• GIVEN EXERCISE: Copy out exactly the part of the lines that opens with the line containing "Click the 数量 input field" and closes with the line containing "click(x=230, y=29)", including both of those lines.

• GIVEN INFORMATION:
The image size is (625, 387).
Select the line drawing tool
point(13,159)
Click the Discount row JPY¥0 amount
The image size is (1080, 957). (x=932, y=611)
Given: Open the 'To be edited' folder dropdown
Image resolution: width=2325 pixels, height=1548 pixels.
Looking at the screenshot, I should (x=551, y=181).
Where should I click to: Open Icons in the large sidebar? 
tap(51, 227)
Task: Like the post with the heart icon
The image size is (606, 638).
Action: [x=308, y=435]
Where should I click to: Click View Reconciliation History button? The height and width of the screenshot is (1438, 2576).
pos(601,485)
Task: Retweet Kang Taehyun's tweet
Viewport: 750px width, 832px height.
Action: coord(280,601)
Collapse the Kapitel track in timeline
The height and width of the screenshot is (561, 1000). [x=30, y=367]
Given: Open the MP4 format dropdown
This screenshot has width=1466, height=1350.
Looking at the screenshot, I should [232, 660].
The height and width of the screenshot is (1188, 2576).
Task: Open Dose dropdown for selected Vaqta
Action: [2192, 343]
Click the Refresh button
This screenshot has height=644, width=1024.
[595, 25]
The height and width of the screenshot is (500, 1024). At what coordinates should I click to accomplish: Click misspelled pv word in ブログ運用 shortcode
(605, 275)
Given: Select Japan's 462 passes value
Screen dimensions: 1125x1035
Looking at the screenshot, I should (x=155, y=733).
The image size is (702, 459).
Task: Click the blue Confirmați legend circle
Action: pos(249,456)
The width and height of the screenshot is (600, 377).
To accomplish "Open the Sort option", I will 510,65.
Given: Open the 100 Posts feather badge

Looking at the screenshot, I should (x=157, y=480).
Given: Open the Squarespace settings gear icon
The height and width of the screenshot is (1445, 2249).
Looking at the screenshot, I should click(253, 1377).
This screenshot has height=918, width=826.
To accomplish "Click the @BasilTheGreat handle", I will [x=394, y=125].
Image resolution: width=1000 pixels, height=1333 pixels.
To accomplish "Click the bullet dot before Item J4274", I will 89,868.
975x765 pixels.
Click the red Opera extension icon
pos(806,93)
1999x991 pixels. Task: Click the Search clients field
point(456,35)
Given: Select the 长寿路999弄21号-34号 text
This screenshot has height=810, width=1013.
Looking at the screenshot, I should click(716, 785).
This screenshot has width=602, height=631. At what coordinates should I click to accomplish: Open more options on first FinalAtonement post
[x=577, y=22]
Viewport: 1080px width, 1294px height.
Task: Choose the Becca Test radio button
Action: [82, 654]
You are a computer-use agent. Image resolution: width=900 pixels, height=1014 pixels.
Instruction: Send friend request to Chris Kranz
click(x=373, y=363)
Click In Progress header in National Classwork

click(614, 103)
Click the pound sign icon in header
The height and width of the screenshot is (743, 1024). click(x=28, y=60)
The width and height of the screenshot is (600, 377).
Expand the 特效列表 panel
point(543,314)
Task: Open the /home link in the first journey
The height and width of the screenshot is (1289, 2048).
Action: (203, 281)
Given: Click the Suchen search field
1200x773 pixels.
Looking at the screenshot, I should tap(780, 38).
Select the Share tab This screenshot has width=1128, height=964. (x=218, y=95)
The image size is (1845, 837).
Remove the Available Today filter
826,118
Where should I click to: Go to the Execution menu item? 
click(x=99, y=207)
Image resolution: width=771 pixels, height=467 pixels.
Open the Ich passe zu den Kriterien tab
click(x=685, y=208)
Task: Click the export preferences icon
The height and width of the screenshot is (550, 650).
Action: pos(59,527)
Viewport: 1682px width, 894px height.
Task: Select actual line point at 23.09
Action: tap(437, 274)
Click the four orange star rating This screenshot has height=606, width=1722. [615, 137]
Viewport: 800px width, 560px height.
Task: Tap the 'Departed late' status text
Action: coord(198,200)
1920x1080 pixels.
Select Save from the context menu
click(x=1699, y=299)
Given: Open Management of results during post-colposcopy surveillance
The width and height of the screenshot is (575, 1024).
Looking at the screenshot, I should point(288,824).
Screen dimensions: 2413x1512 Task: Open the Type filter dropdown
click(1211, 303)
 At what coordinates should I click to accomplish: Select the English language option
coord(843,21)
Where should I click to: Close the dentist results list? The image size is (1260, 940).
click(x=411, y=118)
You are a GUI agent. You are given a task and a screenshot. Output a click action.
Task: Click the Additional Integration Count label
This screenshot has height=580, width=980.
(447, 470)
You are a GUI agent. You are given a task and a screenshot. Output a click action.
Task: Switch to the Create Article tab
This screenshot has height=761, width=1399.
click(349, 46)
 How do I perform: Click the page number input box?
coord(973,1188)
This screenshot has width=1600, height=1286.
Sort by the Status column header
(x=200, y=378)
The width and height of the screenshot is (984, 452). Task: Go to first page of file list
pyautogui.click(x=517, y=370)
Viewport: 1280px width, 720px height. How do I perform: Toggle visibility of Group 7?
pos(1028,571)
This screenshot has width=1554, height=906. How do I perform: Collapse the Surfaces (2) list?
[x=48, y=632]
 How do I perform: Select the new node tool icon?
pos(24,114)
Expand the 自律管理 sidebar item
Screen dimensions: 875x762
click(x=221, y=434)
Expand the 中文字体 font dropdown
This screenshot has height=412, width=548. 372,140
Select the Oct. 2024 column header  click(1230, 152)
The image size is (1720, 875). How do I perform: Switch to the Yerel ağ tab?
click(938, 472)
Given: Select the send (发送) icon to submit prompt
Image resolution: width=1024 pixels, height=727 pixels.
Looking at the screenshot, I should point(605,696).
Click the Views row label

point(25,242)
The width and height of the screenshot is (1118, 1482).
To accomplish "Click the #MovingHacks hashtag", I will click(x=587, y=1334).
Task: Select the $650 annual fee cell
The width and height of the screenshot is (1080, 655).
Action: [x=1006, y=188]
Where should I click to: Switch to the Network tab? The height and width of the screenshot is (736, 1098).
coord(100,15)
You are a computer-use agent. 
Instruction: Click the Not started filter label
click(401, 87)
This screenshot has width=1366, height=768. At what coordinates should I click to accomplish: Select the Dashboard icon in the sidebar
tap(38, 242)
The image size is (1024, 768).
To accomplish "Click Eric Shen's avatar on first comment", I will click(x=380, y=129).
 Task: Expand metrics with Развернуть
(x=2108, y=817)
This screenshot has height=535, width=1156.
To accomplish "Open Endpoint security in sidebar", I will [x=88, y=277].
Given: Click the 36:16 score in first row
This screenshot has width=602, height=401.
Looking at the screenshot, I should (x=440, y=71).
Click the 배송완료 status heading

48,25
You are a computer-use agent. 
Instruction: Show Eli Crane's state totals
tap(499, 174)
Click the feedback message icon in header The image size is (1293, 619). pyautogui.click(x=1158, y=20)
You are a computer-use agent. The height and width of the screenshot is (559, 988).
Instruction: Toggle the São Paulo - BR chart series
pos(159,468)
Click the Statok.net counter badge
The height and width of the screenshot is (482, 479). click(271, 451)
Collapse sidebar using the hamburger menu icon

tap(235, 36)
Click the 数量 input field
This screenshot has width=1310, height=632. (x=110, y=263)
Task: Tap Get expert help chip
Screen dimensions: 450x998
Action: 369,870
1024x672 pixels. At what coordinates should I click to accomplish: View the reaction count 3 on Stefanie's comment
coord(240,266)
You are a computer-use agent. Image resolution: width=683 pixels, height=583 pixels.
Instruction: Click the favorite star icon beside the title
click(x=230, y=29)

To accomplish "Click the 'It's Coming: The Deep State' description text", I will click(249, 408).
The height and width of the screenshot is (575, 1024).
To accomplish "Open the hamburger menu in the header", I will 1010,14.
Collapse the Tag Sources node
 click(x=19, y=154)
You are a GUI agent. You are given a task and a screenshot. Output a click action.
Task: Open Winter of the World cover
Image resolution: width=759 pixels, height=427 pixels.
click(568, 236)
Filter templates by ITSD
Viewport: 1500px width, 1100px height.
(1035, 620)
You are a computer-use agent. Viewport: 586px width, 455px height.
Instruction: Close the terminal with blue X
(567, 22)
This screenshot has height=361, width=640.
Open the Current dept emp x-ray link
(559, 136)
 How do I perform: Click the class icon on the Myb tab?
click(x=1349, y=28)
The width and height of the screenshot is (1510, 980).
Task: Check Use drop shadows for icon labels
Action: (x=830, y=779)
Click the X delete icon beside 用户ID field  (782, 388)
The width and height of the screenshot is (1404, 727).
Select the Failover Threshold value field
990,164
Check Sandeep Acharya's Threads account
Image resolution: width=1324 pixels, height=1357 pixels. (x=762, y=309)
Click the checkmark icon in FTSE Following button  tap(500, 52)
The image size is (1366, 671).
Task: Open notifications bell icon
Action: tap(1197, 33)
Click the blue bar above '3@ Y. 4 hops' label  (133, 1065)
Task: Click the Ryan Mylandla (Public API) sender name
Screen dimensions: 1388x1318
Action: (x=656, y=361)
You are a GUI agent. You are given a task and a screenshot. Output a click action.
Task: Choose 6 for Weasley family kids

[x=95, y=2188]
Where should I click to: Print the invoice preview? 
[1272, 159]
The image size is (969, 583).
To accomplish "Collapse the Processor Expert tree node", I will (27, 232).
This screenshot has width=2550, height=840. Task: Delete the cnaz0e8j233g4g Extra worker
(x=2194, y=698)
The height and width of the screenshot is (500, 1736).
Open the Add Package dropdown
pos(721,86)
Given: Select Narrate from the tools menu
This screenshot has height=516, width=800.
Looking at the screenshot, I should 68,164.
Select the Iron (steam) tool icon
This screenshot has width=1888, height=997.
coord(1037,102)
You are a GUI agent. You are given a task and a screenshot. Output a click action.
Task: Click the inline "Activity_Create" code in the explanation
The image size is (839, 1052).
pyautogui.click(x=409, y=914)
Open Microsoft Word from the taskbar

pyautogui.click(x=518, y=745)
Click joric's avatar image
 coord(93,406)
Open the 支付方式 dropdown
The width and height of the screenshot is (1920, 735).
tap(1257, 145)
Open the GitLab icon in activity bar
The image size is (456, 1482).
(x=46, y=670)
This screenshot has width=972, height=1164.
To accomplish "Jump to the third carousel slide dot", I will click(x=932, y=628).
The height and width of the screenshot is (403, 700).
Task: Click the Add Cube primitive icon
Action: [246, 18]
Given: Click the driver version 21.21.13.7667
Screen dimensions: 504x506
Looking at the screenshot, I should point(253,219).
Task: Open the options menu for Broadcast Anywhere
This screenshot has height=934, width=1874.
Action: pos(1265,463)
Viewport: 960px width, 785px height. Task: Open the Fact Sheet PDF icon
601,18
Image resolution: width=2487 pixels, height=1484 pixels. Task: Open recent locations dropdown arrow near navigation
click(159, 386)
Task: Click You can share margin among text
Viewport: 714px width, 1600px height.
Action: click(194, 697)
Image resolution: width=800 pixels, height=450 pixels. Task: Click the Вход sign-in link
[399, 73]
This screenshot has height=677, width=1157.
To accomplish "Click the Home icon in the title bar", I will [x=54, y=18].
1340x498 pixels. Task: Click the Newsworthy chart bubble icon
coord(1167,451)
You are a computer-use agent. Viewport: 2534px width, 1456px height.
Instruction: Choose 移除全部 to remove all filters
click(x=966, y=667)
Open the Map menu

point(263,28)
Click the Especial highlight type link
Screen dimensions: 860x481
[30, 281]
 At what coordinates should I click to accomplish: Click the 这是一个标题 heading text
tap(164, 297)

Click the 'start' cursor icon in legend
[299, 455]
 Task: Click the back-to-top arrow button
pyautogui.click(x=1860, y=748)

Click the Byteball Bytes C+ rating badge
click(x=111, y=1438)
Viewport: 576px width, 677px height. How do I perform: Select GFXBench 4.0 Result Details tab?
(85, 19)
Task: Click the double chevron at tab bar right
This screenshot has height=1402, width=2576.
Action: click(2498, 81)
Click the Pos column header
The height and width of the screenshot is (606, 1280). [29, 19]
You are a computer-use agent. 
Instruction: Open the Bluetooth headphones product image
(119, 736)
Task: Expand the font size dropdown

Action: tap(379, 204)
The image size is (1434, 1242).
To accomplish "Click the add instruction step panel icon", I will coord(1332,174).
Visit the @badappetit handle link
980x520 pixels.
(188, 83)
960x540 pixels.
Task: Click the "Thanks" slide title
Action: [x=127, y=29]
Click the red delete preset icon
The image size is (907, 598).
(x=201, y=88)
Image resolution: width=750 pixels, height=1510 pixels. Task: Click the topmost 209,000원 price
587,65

• CORRECT ANSWER:
Click the 数量 input field
This screenshot has width=1310, height=632. (x=110, y=263)
Task: Tap Get expert help chip
Screen dimensions: 450x998
Action: 369,870
1024x672 pixels. At what coordinates should I click to accomplish: View the reaction count 3 on Stefanie's comment
coord(240,266)
You are a computer-use agent. Image resolution: width=683 pixels, height=583 pixels.
Instruction: Click the favorite star icon beside the title
click(x=230, y=29)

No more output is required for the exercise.